Request: Rewrite every line of the part that opens with the line containing "Click Abu Dhabi Airport(AUH) departure link" and closes with the line containing "click(18, 355)", offsetting each coordinate in the answers by adding 85 to it and leaving all other numbers unchanged.

Data entries:
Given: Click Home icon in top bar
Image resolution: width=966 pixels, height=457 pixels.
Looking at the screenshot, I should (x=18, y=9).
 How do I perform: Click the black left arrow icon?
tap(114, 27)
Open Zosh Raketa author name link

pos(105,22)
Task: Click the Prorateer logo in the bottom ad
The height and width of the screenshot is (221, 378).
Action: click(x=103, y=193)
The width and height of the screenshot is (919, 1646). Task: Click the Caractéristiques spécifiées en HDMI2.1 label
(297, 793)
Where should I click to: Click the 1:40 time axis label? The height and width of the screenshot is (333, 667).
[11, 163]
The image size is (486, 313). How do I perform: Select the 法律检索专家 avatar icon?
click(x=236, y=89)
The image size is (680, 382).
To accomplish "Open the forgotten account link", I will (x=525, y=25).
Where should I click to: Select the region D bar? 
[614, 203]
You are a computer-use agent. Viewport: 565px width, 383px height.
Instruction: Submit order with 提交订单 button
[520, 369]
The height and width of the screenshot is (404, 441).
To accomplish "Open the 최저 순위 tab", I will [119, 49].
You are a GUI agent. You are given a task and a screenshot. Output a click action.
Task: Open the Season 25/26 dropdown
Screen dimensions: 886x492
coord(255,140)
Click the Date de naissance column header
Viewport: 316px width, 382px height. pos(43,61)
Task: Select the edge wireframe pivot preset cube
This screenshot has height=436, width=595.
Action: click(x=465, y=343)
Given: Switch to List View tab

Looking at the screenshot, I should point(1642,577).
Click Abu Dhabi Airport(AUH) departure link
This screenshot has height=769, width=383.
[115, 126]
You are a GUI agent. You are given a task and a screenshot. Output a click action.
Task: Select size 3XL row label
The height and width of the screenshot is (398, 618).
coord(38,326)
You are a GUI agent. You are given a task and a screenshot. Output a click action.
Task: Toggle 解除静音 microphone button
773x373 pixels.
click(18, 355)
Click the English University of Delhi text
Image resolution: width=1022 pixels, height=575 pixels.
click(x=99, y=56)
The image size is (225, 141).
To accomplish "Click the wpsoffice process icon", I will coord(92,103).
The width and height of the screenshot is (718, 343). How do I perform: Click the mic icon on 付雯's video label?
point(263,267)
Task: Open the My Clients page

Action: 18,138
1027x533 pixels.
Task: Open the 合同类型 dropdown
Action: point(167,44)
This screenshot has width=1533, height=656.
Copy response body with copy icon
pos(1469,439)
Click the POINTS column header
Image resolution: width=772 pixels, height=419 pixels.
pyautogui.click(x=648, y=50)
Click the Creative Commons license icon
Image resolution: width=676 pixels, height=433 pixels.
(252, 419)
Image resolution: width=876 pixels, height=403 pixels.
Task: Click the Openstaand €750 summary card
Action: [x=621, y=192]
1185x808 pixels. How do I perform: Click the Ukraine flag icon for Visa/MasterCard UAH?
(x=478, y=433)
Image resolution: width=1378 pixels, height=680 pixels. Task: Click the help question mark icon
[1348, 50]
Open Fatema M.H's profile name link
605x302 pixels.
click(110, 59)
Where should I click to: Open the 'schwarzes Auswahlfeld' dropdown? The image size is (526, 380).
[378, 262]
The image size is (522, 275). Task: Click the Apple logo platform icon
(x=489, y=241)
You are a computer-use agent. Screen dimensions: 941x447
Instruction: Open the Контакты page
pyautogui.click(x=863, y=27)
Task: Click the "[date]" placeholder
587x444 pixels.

Complete response:
Click Abu Dhabi Airport(AUH) departure link
This screenshot has height=769, width=383.
[200, 211]
You are a GUI agent. You are given a task and a screenshot. Output a click action.
Task: Select size 3XL row label
The height and width of the screenshot is (398, 618).
coord(123,411)
You are a GUI agent. You are given a task and a screenshot. Output a click action.
Task: Toggle 解除静音 microphone button
773x373 pixels.
click(103, 440)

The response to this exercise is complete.